Anche la Corte di Cassazione ha dato torto all'azienda di Colognola ai Colli Vetrerie Riunite e alla compagnia di assicurazione. Al marito e ai due figli della vittima riconosciuto un risarcimento complessivo di 396mila euro

Foto di repertorio

Un sentenza di primo grado nel 2008, una di secondo grado nel 2014 e lo scorso dicembre quella definitiva della Corte di Cassazione. Tutte e tre si sono espresse contro l'azienda di Colognola ai Colli Vetrerie Riunite e contro la compagnia di assicurazione che quindi dovranno procedere con il risarcimento dei familiari di una dipendente deceduta nel 2005 a causa dell'amianto inalato nell'ambiente di lavoro. Al marito e ai due figli della donna è stato riconosciuto un risarcimento di 132mila euro a testa, per un totale di 396mila euro.

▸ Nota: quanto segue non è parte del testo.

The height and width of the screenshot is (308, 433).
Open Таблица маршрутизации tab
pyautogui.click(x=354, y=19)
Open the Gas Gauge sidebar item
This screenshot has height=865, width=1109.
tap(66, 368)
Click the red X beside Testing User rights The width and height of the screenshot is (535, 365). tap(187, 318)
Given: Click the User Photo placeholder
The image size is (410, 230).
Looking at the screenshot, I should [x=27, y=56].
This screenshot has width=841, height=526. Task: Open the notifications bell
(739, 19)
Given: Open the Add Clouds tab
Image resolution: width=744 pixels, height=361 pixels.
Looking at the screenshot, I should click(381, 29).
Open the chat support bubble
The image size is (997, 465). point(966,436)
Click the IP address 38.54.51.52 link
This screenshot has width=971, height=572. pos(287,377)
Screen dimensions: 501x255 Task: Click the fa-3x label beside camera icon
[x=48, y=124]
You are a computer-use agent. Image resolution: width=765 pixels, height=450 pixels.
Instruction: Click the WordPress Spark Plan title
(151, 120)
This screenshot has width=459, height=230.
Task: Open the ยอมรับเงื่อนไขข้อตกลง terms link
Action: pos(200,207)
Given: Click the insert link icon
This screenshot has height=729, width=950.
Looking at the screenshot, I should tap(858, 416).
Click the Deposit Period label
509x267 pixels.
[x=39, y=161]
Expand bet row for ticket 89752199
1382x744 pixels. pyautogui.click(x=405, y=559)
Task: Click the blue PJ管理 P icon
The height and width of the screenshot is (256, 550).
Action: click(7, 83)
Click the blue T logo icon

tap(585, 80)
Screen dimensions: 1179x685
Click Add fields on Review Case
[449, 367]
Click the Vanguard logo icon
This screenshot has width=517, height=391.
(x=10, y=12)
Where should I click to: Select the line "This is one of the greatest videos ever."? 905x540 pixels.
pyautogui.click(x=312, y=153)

Giampaolo Chavan su L'Arena riporta anche alcuni estratti dell'ultima sentenza emessa su di un caso partito nel 2005. I giudici hanno giudicato «significativa» la presenza di amianto sul posto di lavoro della lavoratrice che era stata assunta in Vetrerie Riunite nel 1970. E sarebbe stata l'esposizione prolungata a questa sostanza a procurare alla donna il mesotelioma pleurico, diagnosticato nel 2004. Per questa malattia, la dipendente è morta nel 2005 e, qualche giorno dopo il decesso, il marito e i figli si sono rivolti al tribunale del lavoro per chiedere il risarcimento. I giudici, in ogni grado di giudizio, hanno dato ragione ai familiari della vittima, ritenendo «ampiamente dimostrata la colpevole responsabilità dell'azienda circa la nocività dell'ambiente di lavoro».